## What is required
How many lines in the data below contain the string "Settings"? State that number only.

Stored items from a collection
····················

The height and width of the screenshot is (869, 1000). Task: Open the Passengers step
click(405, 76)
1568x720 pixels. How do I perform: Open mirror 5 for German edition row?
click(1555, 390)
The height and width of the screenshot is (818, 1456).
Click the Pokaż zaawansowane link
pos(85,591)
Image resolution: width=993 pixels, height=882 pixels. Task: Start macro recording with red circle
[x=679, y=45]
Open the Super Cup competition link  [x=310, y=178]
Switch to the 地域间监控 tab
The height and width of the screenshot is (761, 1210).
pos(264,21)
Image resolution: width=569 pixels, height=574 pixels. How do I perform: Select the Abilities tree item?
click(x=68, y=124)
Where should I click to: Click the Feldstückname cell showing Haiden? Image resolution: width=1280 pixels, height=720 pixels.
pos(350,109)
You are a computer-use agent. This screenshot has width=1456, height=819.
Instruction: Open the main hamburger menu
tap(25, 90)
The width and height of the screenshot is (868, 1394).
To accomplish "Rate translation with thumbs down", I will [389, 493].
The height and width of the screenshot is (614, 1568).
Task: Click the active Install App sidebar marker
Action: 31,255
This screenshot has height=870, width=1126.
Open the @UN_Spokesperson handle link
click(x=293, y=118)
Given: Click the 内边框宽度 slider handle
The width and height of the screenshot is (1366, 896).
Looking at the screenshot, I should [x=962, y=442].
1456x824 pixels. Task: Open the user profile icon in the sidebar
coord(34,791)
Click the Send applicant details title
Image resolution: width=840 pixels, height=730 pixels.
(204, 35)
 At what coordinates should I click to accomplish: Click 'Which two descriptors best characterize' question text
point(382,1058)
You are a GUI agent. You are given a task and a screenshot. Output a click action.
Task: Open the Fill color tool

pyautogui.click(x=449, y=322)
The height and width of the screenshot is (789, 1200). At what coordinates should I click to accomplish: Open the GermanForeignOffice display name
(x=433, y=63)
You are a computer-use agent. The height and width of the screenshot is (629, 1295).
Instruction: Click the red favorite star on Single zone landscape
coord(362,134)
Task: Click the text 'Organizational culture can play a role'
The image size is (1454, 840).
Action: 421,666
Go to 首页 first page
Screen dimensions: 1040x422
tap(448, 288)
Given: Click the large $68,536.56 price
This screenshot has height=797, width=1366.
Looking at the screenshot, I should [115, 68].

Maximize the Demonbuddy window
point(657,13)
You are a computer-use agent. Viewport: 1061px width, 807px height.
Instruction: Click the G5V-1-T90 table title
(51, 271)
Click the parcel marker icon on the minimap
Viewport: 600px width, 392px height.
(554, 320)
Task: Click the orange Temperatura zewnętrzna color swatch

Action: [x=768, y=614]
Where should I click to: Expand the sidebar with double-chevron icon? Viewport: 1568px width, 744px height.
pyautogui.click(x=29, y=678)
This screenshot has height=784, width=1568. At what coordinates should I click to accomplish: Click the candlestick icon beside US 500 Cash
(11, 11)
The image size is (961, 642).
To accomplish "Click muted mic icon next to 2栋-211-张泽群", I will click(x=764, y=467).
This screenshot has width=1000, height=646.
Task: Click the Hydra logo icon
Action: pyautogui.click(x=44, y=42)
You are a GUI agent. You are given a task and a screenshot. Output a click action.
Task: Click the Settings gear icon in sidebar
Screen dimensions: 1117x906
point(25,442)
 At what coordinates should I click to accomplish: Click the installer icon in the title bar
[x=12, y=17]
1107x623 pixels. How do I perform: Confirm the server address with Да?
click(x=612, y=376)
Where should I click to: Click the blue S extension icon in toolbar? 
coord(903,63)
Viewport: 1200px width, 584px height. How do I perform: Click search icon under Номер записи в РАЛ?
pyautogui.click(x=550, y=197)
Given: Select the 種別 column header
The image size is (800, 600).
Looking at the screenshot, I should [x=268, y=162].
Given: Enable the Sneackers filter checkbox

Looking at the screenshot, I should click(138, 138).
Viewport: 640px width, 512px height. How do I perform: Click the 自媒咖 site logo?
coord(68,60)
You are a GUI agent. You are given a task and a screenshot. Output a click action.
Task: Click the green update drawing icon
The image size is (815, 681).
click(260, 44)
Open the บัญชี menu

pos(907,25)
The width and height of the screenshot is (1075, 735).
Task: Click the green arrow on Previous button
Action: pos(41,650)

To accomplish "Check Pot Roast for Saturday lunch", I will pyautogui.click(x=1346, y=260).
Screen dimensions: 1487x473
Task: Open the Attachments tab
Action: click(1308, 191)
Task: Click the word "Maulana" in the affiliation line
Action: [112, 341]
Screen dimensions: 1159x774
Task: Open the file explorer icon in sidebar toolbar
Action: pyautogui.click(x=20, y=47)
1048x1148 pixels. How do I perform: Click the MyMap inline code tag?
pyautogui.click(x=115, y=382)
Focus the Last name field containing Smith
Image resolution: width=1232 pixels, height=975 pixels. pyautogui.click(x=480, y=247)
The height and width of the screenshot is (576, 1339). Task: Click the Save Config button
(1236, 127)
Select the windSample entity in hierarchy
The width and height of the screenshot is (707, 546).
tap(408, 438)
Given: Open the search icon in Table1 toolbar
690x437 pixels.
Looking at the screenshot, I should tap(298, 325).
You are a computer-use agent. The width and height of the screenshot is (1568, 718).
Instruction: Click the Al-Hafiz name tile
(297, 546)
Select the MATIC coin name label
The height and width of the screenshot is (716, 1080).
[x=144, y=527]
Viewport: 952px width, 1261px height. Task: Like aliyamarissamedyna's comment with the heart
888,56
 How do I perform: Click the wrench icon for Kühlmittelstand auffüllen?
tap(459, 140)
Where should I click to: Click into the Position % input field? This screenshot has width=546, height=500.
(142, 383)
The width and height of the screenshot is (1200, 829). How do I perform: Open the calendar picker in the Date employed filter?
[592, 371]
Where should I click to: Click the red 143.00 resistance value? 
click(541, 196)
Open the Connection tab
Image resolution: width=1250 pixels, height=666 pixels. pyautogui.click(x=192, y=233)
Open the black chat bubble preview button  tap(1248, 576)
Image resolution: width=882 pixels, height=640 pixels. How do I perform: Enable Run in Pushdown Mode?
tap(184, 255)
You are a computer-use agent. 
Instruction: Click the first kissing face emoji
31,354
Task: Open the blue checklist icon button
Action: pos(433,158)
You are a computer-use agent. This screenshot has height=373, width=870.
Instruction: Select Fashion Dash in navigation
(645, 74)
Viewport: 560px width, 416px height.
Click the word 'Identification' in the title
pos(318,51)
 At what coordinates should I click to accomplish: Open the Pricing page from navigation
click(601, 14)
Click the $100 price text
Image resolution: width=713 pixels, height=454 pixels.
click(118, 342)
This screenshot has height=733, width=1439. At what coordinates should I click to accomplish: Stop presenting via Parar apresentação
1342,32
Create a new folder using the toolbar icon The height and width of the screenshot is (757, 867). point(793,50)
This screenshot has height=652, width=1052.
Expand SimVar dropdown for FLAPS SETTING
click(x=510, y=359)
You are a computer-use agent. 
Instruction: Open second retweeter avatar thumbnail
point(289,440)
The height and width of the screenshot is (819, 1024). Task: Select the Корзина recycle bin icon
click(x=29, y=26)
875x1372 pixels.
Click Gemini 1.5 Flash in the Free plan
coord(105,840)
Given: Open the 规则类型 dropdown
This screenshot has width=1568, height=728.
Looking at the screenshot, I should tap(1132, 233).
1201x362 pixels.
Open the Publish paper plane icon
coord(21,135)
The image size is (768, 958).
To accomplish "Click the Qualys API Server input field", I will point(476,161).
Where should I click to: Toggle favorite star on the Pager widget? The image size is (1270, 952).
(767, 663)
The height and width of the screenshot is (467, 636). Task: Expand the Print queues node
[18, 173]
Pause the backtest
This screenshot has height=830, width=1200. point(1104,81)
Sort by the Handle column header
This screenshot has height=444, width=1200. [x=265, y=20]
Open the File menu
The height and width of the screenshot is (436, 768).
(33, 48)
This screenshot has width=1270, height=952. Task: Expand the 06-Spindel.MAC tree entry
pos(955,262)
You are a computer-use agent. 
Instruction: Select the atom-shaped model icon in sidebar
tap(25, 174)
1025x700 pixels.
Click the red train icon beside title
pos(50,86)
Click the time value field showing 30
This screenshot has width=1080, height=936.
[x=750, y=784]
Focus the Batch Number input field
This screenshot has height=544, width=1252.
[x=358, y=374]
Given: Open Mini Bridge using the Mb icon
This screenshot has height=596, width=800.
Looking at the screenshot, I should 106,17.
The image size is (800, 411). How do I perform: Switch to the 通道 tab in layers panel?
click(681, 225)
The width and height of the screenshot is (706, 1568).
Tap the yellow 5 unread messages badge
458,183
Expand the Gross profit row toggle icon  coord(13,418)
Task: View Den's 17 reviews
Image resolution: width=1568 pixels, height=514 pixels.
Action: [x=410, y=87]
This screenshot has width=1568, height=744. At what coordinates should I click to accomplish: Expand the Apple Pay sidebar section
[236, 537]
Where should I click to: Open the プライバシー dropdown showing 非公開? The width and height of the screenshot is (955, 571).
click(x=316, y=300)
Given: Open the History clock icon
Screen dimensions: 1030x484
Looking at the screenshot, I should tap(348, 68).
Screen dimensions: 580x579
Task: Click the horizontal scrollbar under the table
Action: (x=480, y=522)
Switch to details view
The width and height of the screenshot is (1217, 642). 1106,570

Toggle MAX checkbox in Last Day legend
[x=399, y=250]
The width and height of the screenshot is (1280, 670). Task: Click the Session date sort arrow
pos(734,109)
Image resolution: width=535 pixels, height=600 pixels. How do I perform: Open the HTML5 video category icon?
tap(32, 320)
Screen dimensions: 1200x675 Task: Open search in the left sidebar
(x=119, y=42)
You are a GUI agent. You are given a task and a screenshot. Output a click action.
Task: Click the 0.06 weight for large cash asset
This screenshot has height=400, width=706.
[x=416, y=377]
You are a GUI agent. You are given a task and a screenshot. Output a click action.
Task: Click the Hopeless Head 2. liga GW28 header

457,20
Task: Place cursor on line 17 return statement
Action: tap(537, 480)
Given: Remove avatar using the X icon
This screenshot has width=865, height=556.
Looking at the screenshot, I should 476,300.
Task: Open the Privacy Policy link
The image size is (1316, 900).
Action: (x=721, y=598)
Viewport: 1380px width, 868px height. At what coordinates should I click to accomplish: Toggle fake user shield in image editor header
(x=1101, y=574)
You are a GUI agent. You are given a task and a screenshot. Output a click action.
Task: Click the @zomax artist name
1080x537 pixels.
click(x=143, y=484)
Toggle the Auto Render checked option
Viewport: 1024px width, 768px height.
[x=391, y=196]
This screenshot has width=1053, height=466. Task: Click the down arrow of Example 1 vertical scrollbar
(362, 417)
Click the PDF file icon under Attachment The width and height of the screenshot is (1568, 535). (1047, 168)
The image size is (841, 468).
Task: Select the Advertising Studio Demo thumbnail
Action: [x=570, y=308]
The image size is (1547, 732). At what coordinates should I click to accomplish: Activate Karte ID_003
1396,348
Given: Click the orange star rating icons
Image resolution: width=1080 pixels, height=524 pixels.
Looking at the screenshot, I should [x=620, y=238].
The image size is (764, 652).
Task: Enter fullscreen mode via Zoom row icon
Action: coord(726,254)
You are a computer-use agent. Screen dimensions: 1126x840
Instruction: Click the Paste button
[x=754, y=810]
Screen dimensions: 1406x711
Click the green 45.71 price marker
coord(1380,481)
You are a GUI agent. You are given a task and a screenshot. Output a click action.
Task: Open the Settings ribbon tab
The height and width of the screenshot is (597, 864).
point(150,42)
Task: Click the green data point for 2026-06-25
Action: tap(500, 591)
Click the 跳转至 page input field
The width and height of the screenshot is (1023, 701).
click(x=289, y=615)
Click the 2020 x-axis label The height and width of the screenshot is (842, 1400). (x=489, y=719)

····················

## Response below
2